*Exercise prompt*.
Copy each line of the records below that mentions the word "click".

*Available records*.
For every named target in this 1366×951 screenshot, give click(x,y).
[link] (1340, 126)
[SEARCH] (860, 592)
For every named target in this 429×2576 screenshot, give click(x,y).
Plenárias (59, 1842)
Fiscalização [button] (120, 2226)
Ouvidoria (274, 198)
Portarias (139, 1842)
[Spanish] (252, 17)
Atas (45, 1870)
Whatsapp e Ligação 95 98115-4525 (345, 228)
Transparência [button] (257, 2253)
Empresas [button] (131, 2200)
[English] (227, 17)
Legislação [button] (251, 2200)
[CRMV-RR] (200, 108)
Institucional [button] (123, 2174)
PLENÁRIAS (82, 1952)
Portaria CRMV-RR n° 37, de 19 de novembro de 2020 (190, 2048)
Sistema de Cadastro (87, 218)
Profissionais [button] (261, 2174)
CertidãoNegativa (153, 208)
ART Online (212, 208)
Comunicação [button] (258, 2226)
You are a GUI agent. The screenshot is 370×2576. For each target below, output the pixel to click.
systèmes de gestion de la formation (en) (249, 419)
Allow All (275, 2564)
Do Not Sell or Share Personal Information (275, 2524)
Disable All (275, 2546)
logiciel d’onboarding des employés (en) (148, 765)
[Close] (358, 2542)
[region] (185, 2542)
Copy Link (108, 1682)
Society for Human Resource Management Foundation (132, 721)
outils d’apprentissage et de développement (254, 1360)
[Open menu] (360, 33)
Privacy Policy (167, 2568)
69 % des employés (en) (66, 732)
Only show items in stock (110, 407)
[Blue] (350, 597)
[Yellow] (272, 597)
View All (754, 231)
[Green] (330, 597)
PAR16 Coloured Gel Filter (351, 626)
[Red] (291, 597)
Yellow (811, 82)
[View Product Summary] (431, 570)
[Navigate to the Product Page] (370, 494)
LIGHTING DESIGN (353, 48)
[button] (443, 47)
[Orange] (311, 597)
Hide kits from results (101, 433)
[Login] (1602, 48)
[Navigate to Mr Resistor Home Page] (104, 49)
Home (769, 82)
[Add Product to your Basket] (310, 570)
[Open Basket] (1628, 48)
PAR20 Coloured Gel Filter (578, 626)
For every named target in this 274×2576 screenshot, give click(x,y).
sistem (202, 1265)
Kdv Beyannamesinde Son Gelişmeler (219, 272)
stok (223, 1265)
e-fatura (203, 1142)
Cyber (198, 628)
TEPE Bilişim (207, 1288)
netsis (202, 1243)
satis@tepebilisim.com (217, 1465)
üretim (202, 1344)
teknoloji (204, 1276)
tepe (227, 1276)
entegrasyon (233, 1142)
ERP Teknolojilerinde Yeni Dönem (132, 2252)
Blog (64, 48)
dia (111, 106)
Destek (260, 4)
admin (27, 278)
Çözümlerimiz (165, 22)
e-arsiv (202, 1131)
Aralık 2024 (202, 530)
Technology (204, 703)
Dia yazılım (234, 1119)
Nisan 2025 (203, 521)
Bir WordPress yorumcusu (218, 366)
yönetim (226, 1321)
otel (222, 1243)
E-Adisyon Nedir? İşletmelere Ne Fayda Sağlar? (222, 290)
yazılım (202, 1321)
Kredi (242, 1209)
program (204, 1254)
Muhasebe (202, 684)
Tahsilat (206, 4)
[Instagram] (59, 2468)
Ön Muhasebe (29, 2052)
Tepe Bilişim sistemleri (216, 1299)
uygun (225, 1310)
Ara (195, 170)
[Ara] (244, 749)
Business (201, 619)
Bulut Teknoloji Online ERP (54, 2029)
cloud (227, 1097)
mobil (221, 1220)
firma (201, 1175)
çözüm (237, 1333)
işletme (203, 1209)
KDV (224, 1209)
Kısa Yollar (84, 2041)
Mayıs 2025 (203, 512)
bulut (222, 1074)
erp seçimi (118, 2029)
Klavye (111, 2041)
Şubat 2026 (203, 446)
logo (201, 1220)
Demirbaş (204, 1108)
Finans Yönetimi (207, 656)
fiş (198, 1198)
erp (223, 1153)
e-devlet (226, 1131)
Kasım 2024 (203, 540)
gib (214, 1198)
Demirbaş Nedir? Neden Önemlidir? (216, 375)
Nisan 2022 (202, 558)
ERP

*Result of the exercise*.
For every named target in this 1366×951 screenshot, give click(x,y).
For every named target in this 429×2576 screenshot, give click(x,y).
You are a GUI agent. The screenshot is 370×2576. For each target below, output the pixel to click.
For every named target in this 274×2576 screenshot, give click(x,y).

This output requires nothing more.